The Confederate Congress recognized the growing unrest as well as the fact that the war would not be won anytime soon. Members approved a resolution declaring that although “a strong impression prevails throughout the country that the war… may terminate during the present year,” the people should instead “look to prolonged war as the only condition proferred by the enemy short of subjugation.”
This contrasted with Davis’s January message to Congress (after the victories at Fredericksburg and Chickasaw Bayou, and before the consequences of the Battle of Stones River had come to light), in which he predicted that total victory would come soon. As such, he felt compelled to issue a proclamation to accompany the congressional resolution, addressed “To the People of the Confederate States.”
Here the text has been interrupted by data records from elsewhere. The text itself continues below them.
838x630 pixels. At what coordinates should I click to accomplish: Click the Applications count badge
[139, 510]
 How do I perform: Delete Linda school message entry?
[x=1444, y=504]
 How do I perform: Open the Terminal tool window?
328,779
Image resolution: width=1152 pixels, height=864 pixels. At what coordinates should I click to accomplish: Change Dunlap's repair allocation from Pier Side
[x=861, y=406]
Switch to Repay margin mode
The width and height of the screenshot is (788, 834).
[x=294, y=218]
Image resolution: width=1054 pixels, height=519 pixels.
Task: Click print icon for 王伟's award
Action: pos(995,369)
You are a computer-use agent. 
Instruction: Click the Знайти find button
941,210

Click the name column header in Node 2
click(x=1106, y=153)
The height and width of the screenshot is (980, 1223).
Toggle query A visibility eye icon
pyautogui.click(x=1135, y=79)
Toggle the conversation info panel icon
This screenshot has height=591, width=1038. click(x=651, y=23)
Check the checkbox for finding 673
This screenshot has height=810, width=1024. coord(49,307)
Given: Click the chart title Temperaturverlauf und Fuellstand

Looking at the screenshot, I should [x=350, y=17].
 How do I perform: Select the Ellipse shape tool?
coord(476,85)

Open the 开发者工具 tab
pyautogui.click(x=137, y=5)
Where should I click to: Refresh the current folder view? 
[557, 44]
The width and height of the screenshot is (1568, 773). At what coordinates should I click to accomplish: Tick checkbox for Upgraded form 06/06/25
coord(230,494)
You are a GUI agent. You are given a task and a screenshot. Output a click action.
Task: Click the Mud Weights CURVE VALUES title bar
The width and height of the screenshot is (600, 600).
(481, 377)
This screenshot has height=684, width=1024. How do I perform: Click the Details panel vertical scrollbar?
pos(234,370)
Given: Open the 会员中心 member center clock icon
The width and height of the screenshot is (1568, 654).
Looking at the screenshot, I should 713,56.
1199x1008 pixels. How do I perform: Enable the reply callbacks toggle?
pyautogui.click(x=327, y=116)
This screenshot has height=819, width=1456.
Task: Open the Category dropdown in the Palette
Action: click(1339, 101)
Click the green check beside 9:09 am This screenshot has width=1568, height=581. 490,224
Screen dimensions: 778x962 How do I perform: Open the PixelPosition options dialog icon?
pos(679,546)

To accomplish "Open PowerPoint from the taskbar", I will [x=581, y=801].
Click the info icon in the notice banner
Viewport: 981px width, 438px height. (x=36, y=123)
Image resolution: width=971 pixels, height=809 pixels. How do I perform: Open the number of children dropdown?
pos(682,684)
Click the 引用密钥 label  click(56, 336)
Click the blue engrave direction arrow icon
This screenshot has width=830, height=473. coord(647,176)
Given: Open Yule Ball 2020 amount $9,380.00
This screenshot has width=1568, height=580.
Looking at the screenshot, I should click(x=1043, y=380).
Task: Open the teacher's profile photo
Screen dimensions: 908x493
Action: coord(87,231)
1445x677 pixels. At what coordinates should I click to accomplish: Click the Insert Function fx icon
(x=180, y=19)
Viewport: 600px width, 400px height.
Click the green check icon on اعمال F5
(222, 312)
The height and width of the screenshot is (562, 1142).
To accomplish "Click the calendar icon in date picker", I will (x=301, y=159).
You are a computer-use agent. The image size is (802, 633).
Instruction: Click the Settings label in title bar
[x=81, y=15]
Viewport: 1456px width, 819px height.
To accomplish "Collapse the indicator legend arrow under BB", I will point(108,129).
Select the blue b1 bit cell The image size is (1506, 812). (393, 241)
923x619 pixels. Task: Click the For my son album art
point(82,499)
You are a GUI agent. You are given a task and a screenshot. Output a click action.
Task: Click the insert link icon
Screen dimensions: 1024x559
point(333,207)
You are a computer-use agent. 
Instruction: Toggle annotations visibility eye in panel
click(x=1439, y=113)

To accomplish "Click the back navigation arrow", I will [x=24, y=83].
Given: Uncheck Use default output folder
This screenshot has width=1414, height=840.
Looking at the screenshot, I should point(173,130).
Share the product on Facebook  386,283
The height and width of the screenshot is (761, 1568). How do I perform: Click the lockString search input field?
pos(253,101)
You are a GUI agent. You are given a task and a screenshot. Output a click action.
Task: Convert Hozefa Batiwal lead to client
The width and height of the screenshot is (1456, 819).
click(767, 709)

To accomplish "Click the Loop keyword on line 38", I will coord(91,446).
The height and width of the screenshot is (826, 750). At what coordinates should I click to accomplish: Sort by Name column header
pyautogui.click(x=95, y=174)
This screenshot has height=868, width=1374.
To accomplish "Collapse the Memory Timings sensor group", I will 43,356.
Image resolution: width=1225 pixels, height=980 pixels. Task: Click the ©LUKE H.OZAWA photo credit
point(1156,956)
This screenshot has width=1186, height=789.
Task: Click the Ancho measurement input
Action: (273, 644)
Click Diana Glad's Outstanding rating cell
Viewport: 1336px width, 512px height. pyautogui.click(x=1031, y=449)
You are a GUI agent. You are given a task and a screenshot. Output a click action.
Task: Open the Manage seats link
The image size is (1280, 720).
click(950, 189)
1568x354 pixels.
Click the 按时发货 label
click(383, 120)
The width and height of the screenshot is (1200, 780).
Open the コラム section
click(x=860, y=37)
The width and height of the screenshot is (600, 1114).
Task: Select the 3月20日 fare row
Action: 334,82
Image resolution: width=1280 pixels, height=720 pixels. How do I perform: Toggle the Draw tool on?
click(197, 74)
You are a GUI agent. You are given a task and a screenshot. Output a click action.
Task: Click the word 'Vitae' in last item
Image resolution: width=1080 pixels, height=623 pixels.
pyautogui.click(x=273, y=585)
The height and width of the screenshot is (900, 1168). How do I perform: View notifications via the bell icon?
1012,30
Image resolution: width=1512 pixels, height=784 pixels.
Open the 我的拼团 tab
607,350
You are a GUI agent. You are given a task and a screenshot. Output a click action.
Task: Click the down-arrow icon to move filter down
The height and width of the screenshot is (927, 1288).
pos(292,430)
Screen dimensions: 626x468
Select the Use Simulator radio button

Davis conceded that he was “fully concurring in the views thus expressed by Congress,” but he urged the people to “point with just pride to the history of our young Confederacy… We must not forget, however, that the war is not yet ended, and that we are still confronted by powerful armies and threatened by numerous fleets… Your country, therefore, appeals to you to lay aside all thoughts of gain, and to devote yourself to securing your liberties, without which those gains would be valueless…”
Davis pointed out that the Federals had recently failed “to storm Vicksburg and Port Hudson,” which further proved Confederate superiority in the field. He then called on non-combatants to sacrifice even more for the war effort. He asked planters to grow vegetables for the troops rather than cotton or tobacco for profit: “Let your fields be devoted exclusively to the production of corn, oats, beans, peas, and other food for man and beast, and let all your efforts be directed to the prompt supply of these articles in the districts where our armies are operating.”
Focusing on shortages in the army rather than shortages among civilians, Davis stated, “The supply of meat for the Army is deficient. This deficiency is only temporary, for measures have been adopted which will, it is believed, soon enable us to restore the full ration.” Claiming that the Confederacy enjoyed a food surplus, Davis announced:
“Even if the surplus be less than is believed, is it not a bitter and humiliating reflection that those who remain at home, secure from hardship and protected from danger, should be in the enjoyment of abundance, and that their slaves also should have a full supply of food, while their sons, brothers, husbands, and fathers are stinted in the rations on which their health and efficiency depend?”
This focus on the amount of foodstuffs failed to recognize the real underlying problem for the Confederacy, which was the lack of transportation to get the food to where it was needed most. As such, the proclamation did little to either reduce the suffering among southerners or boost morale for the war effort.
Bibliography
- Ballard, Michael B., Vicksburg: The Campaign That Opened the Mississippi. The University of North Carolina Press, 2004.
- Catton, Bruce and Long, E.B. (ed.), Never Call Retreat: Centennial History of the Civil War Book 3. New York: Doubleday & Company, Inc. (Kindle Edition), 1965.
- Foote, Shelby, The Civil War, A Narrative: Fredericksburg to Meridian. New York: Vintage Civil War Library, Knopf Doubleday Publishing Group (Kindle Edition), 2011.
- Long, E.B. with Long, Barbara, The Civil War Day by Day. New York: Da Capo Press, Inc., 1971.
- McPherson, James M., Battle Cry of Freedom: The Civil War Era. Oxford History of the United States Book 6, Oxford University Press (Kindle Edition), 1988.
- Sears, Stephen W., Chancellorsville. New York: Houghton Mifflin Harcourt Books, (Kindle Edition), 1996.